NEWS16 July 2009

Researchers to meet US legislators over physician payment laws

Government North America

US— A series of meetings between researchers and federal legislators are being planned for August as part of continuing efforts to secure an exemption for survey incentives from physician payment disclosure laws.

The summer sit-downs are being co-ordinated by the Marketing Research Association (MRA) as senators and congressman return from the capitol to their home states.

Researchers will be hoping to convince their representatives to exclude survey incentives from the disclosure requirements of the Physician Payments Sunshine Act, under which doctors will have to disclose gifts they receive from drugs companies and medical device manufacturers.

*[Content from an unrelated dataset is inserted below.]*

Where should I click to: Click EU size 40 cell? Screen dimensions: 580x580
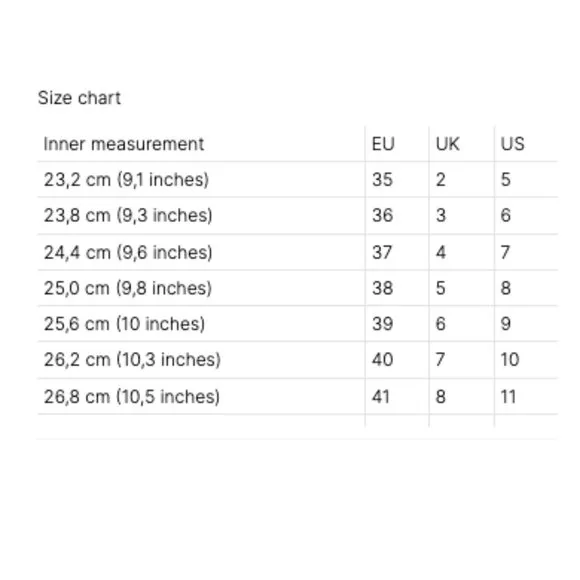tap(382, 360)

Such gifts are assumed to be buying influence on behalf of the manufacturers. If the market research industry can secure such an exemption at the federal level, it would pre-empt the 20 or so similar bills currently being debated at the state-level.

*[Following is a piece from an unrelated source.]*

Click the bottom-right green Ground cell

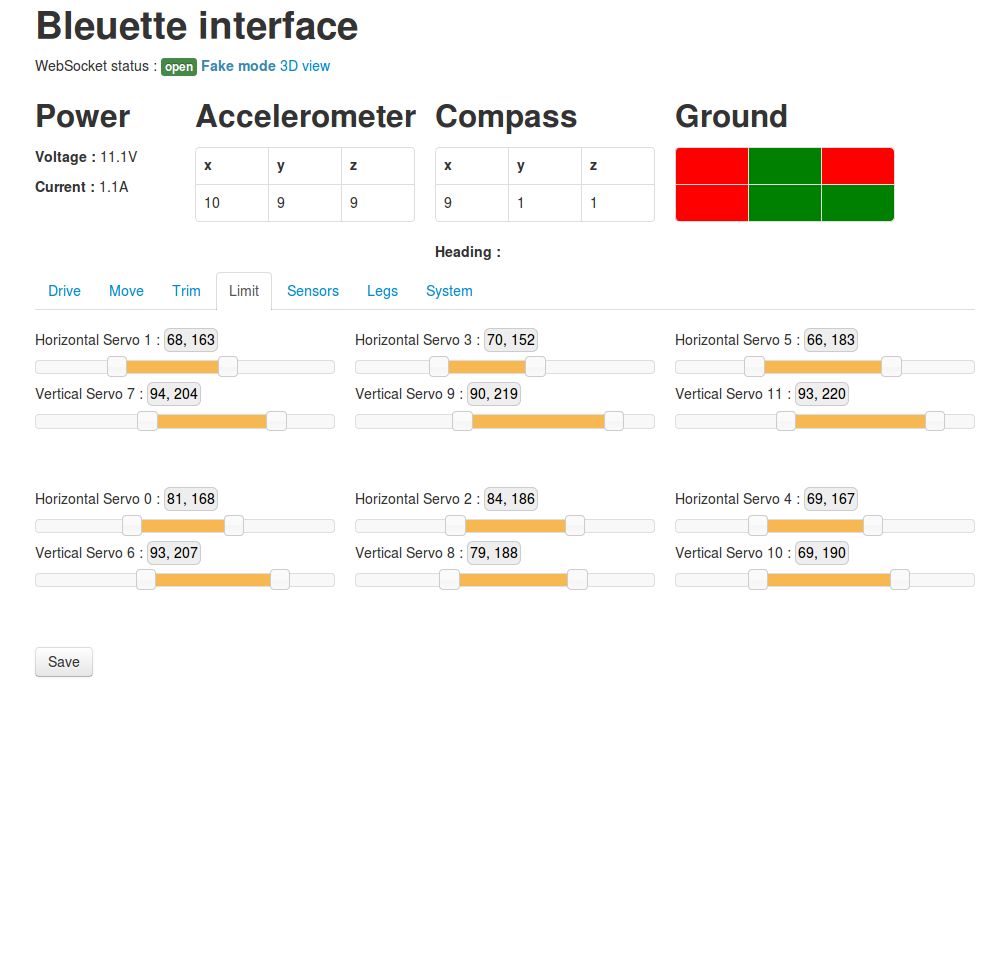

Minnesota and Massachusetts have already passed physician payment disclosure rules, while a recently passed law in Vermont bans gifts altogether. The Vermont law doesn’t specifically include survey incentives, but the MRA said the scope of the definition of ‘marketing’ is broad enough to encompass payments for participation in marketing research studies. Massachusetts, however, has said that survey incentives will not be subject to its public reporting requirements, provided healthcare practitioners who receive the payments do not know who sponsored the study and that the sponsor is unaware of who participated.

In Washington DC, the House and Senate are working on their own versions of the Physician Payments Sunshine Act. Speaking to Research, the MRA’s director of government affairs Howard Feinberg said he was hopeful of securing an exemption for research from the Senate’s version of the act, however he said the odds seemed slimmer for the “more restrictive” House bill.